■GERMANY
Hitler paintings for sale
An auction house intends to sell three watercolor paintings attributed to Nazi leader Adolf Hitler at the start of next month. The works, depicting cottages, mills and churches nestled in rural landscapes, will go under the hammer on Sept. 5, Weidler’s auction house in Nuremberg said on Thursday. “They’re very neutral paintings,” Kerstin Weidler said. “The white church picture is drawn very well in his style — of course he didn’t make it into the Academy of Fine Arts,” she said. The three paintings are dated from 1910 and 1911 and originate from Vienna, where Hitler spent several years as a struggling artist. The auction house is expecting a five figure sum for each picture.
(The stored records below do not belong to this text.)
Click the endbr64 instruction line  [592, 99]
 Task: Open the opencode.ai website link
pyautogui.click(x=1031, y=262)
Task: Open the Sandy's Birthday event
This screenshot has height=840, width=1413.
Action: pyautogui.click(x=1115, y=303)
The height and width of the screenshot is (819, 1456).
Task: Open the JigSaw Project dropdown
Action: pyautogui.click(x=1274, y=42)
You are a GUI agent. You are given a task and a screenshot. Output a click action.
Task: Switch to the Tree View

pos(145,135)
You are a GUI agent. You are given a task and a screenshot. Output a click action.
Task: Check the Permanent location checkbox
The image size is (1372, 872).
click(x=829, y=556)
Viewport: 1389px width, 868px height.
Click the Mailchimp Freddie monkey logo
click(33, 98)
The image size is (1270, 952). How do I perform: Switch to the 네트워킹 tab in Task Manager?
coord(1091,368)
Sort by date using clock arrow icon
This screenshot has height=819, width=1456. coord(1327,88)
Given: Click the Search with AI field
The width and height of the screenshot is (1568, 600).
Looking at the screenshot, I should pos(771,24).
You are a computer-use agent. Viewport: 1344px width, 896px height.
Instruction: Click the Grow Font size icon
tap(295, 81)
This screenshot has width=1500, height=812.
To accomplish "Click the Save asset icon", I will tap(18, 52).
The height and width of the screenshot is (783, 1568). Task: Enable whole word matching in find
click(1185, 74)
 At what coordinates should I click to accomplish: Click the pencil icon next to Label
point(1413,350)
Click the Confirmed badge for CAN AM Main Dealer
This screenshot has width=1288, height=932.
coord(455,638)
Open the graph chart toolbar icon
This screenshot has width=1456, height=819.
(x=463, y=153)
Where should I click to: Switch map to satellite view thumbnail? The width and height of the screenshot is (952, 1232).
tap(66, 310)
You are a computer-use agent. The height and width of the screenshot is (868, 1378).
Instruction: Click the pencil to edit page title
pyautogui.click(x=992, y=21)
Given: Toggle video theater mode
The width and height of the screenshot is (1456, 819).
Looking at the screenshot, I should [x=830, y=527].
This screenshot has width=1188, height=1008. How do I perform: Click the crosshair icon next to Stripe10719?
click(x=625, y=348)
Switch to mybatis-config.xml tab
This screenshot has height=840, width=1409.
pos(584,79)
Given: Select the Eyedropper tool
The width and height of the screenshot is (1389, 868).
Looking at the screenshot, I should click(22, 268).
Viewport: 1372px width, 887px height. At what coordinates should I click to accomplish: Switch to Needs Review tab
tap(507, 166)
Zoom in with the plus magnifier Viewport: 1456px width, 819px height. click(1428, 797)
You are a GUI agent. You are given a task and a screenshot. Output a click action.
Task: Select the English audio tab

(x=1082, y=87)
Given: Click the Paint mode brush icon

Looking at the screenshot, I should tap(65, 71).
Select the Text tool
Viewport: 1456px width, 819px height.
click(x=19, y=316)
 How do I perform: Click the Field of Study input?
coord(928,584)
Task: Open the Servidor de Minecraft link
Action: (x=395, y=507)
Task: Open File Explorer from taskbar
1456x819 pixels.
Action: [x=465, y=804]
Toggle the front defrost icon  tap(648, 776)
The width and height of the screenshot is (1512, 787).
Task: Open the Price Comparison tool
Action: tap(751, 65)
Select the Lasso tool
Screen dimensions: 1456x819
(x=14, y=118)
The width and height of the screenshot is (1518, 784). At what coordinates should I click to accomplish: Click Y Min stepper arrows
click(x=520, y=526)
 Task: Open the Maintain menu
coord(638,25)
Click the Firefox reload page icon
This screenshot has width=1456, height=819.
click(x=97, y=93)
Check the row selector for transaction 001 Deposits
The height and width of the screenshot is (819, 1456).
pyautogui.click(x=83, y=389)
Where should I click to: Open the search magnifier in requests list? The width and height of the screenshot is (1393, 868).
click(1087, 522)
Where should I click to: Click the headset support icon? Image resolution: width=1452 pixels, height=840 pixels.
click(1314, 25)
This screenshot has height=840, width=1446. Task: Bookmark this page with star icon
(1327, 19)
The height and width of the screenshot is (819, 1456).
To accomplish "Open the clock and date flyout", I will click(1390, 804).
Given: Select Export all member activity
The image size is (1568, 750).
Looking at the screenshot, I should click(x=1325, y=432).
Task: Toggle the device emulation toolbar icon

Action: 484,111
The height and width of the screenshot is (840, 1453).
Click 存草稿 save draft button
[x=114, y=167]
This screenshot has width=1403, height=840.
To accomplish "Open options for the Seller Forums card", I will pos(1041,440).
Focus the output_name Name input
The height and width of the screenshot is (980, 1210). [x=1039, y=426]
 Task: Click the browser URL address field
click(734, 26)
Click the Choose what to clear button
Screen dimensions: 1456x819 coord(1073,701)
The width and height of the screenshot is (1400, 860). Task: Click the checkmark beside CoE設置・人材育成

Weidler said the potential purchasers were people with an academic interest in Hitler or those with a business background and not neo-Nazis.
■UNITED STATES
Copperfield in assault case
A 22-year-old woman has accused magician David Copperfield of sexual assault in a federal lawsuit, the Seattle Times reported on Thursday. The suit alleging sexual assault, harassment and false imprisonment was filed at the US District Court in Seattle last month. Authorities are deciding whether to pursue a criminal case against Copperfield. The woman said Copperfield attacked her in 2007 while she was a guest at his private island in the Bahamas. She said she was held for three days against her will and forced to engage in sexual acts. She took the matter to police at the time but no charges were filed. Copperfield issued a statement saying the woman’s claims were an effort to extort money.
■UNITED KINGDOM
Bacteria help cells in gut
A genetically modified bacterium that turns into a drug-delivery vehicle in the presence of a type of sugar may offer a new way to treat bowel diseases, scientists said yesterday. The new approach uses an engineered form of Bacteroides ovatus to deliver a human growth factor called KGF-2 directly to damaged cells in the gut — but the process is only activated in the presence of xylan, a sugar that is rare in normal diet. This means patients will be able to control their medication by ingesting xylan. “This is the first time that anyone has been able to control a therapeutic protein in a living system using something that can be eaten,” said Simon Carding of the Institute of Food Research, who led the research. Inflammatory bowel conditions like Crohn’s disease are notoriously difficult to treat.
■PERU
Dogs rescued from knife
At least two stolen dogs were found in an operating room used for dissections at the medical school of South America’s oldest university, but its dean denied relying on “dognappers” to collect specimens. The University of San Marcos in Lima does not have access to enough human cadavers for its students, so they sometimes cut open dogs. Carmen Valverde’s dog Tomas was stolen by two men while she was walking him. A friend who works at the school’s teaching hospital spotted him by chance in a surgery room where dogs are dissected. Valverde snuck into the hospital to rescue Tomas. Video her friend shot, aired on TV, showed him sedated and strapped to a stainless steel table — just moments away from the knife. Other people missing dogs rushed to the hospital and one owner found her dog, Chico. Ricardo Rubios, dean of the medical school, acknowledged that stolen dogs had wound up in the surgery room, but said the school only dissects strays.